Pro-C.3.1 — Response to Con-C.3.1 (Megaproject Curse)#
Impact: C (Serious) — Resolved.
The critique attacked the final scale as if it were the starting condition. The actual design is a 7-stage startup, not a megaproject.
The 7-stage incremental scaling process (SD8a) begins with a single 10 × 10 m2 research home (~1 person) and grows through carefully tested stages: Stage 0 (~1 person, ~8 months) → Stage 1 (7 people) → Stage 2 (~56 people) → Stage 3 (~25,000) → Stage 4 (~100,000) → Stage 5 (~300,000) → Stage 6 (~1.2 million) → Stage 7 (~40 million). Each stage is a complete, self-contained unit. At each stage, the decision to proceed is based on demonstrated success, not upfront commitment.

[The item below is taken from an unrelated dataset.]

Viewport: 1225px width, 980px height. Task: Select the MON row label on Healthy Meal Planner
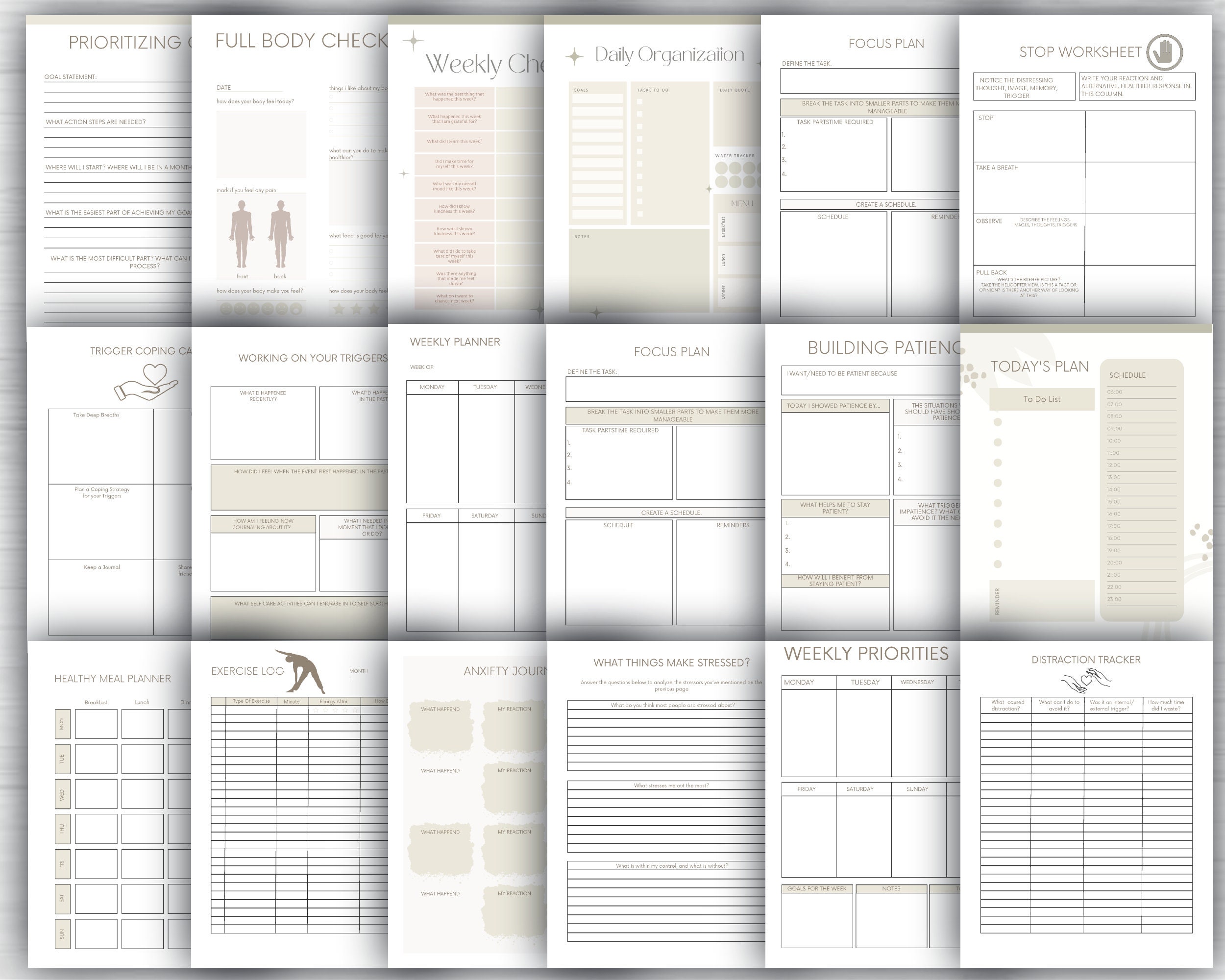coord(63,724)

Why the megaproject literature does not apply:
No commitment to final scale at Stage 0. If Stage 0 fails, the cost is negligible. Flyvbjerg’s (2003) megaproject research studies projects designed at full scale then built. The 7-stage design is the opposite: incremental, adaptive, failure-tolerant.

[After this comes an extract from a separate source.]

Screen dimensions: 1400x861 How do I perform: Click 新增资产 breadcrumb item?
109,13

Brooks’s Law is addressed by hierarchical decomposition. The \(O(n^2)\) communication problem applies to flat organizations. The ArkTower design is hierarchically nested: homes → G7 groups → G70 companies → Stadia → clusters. Communication is local within each level — the same solution biological organisms use (cells do not communicate with every other cell).
Scott’s (1998) high modernism does not apply. High modernism is characterized by confidence that planners know best and authoritarian disregard for local knowledge. The 7TrackRole rotation ensures every participant experiences every perspective; the FUN network distributes activity outside ResearchCity, ensuring local knowledge flows into the system.
The ~8-month stage cadence prevents scope creep. Each stage has defined duration and aims for a meaningful halting point, not completeness — the “context window” discipline.
The correct analogy is a startup (Ries 2011, The Lean Startup), not a megaproject. Stages 0–2 are a founding team (1 → 7 → 56), well within the range of standard organizational design.
Why Impact C: The reply fundamentally reframes the institutional design. The megaproject analogy was based on mischaracterizing the 7-stage architecture as a monolithic build. The staged design directly addresses every concern the megaproject literature raises. Fully resolved.